• _TEXT UNDER STUDY_:
=====

Sin does not change a person's DNA. We cannot find any 'guilt' or 'sin' or any trace of wrongdoing by examining the DNA of criminals. I'm sorry, I appreciate you may not have meant this literally, but I don't really see what you DID mean by it… (to Karla)
Okay. Bare with me here, this is likely to get confusing, but I'm going to try my best. First, the claim that sin does not change a person's DNA. A simple example comes to mind: if you'll grant that excessive cigarette smoking is sin, such adversely changes human DNA. If you'll grant that blowing people up with nuclear bombs is sin, such can adversely change human DNA, specifically by damaging bonds between oxygen (O) and phosphate groups (P). These are empirically observable phenomena, and the underlying principle here is that aside from being offense to God, sin also has objective consequences in the here and now. We misunderstand the scope of sin if we frame it exclusively in its moral context.
When indulged, it's reasonable that even 'mental' sins such as hatred either directly or indirectly change our DNA. To quote organic chemist David Hamilton, "There is a whole branch of medicine called psycho-neuro-immunology, which studies the effect of thoughts and emotions on our biochemistry. The biochemistry is intimately connected with the DNA, so if these biologichemical components are affected by thoughts and emotions then thoughts and emotions must also affect our DNA." (It's The Thought That Counts, Hamilton Press, 2005)

=====

Collected data
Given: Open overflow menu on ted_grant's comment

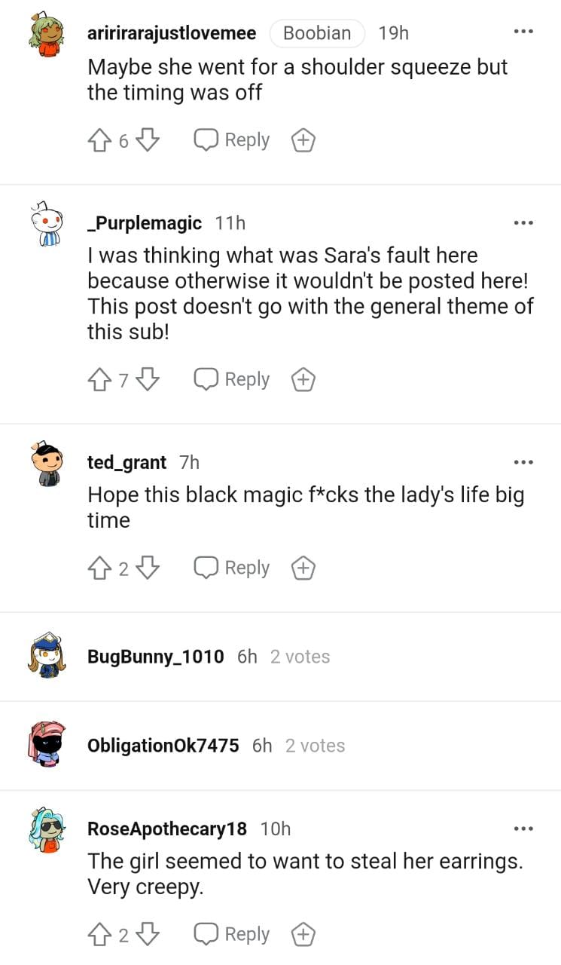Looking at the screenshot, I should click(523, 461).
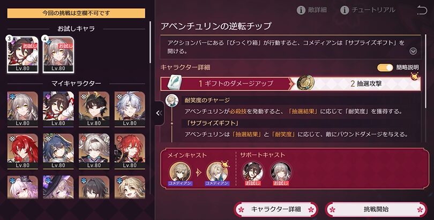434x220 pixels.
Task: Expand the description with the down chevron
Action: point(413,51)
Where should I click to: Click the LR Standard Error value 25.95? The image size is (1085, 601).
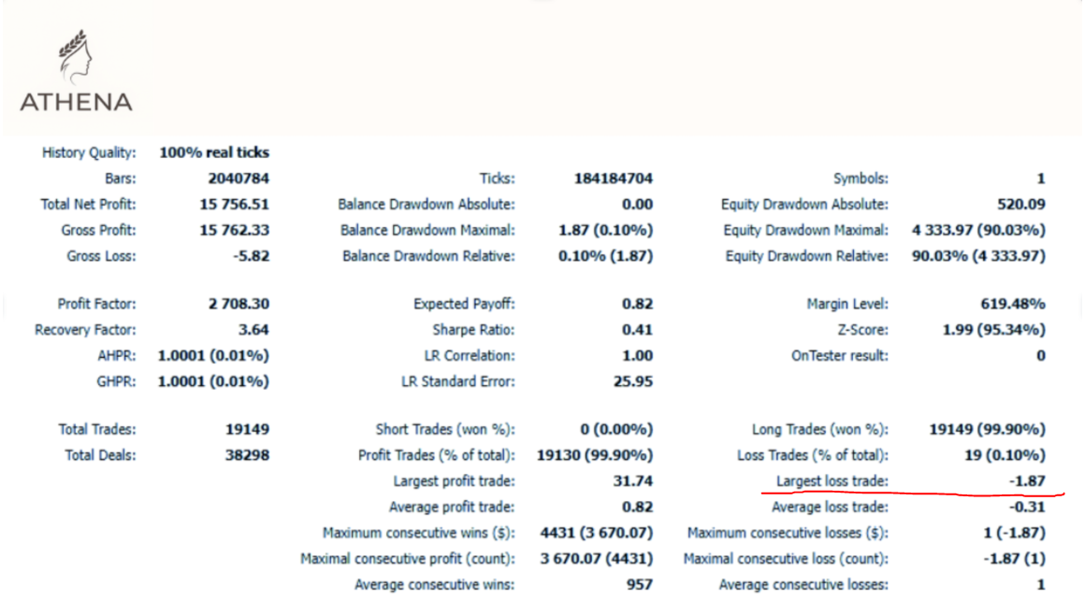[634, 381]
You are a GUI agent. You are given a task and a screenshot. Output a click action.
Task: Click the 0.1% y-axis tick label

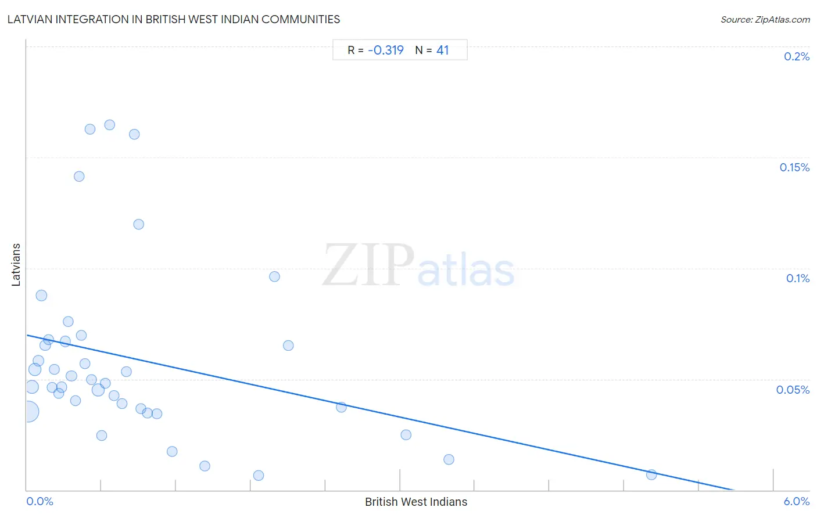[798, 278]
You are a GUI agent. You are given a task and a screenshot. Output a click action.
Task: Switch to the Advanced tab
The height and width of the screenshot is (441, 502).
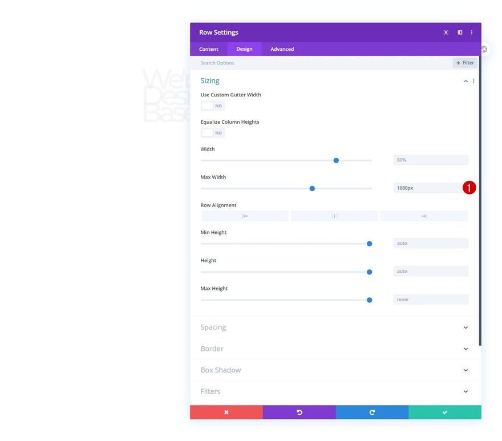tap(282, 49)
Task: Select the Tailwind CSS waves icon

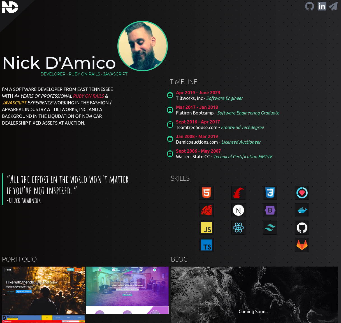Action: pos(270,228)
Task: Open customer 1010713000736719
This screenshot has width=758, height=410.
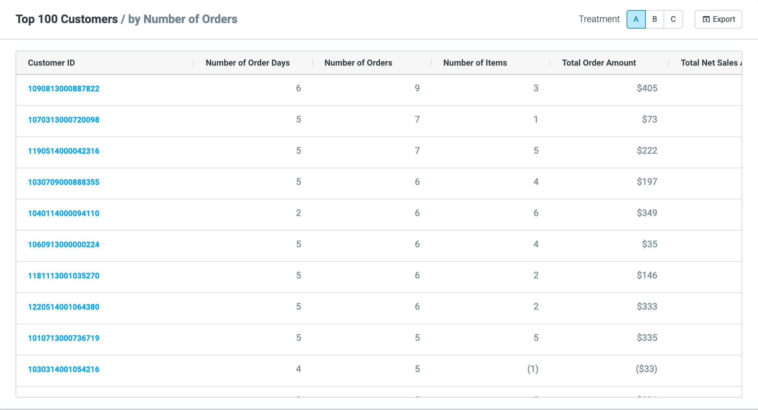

=====

• _EXERCISES TO COMPLETE_:
(a) From the passage on sin and DNA, reproduce word for word the portion running from "Sin does not change a person's DNA. We" to "it… (to Karla)".
(b) Answer these questions about the passage on sin and DNA:
(i) Between which components does the text say nuclear bombs can damage bonds in human DNA?
(ii) What branch of medicine is named in the quotation from David Hamilton?
(iii) In what year was It's The Thought That Counts published, according to the citation?
(c) Continue the passage on sin and DNA beyond its final sentence.

• _TASK-BY-TASK RESULTS_:
(a)
Sin does not change a person's DNA. We cannot find any 'guilt' or 'sin' or any trace of wrongdoing by examining the DNA of criminals. I'm sorry, I appreciate you may not have meant this literally, but I don't really see what you DID mean by it… (to Karla)

(b)
(i) Between oxygen (O) and phosphate groups (P).
(ii) Psycho-neuro-immunology.
(iii) 2005.

(c)
Let me be clear: sin simply means missing God's mark, and that can occur any number of ways. I am not saying each and every instance of sin from murder to gluttony to hatred changes our DNA, though it's certainly possible. Either way, it follows that if the Genesis story is true in the literal sense we've just discussed, and if we grant that excessive cigarette smoking and blowing people up with nuclear bombs and indulging in hatred are sins, then the idea that sin can change human DNA seems not only consistent with the Bible, but empirically corroborated. So in this sense, we can say yes, sin would change our DNA, and these changes would pass on through our genes — quite literally.
Sins carry their punishment with them by the order of nature and by virtue of the mechanical structure of things itself; and in the same way, noble actions will attract their rewards by ways which are mechanical as far as bodies are concerned… -Gottfried Leibniz
So when Ritchie asks how Adam and Eve eating a piece of fruit changed their DNA, I submit that I've not claimed it would. Rather, the biological ramifications of being consigned to death is what would have changed our DNA — the genetic downgrade — not the simple act of eating the fruit.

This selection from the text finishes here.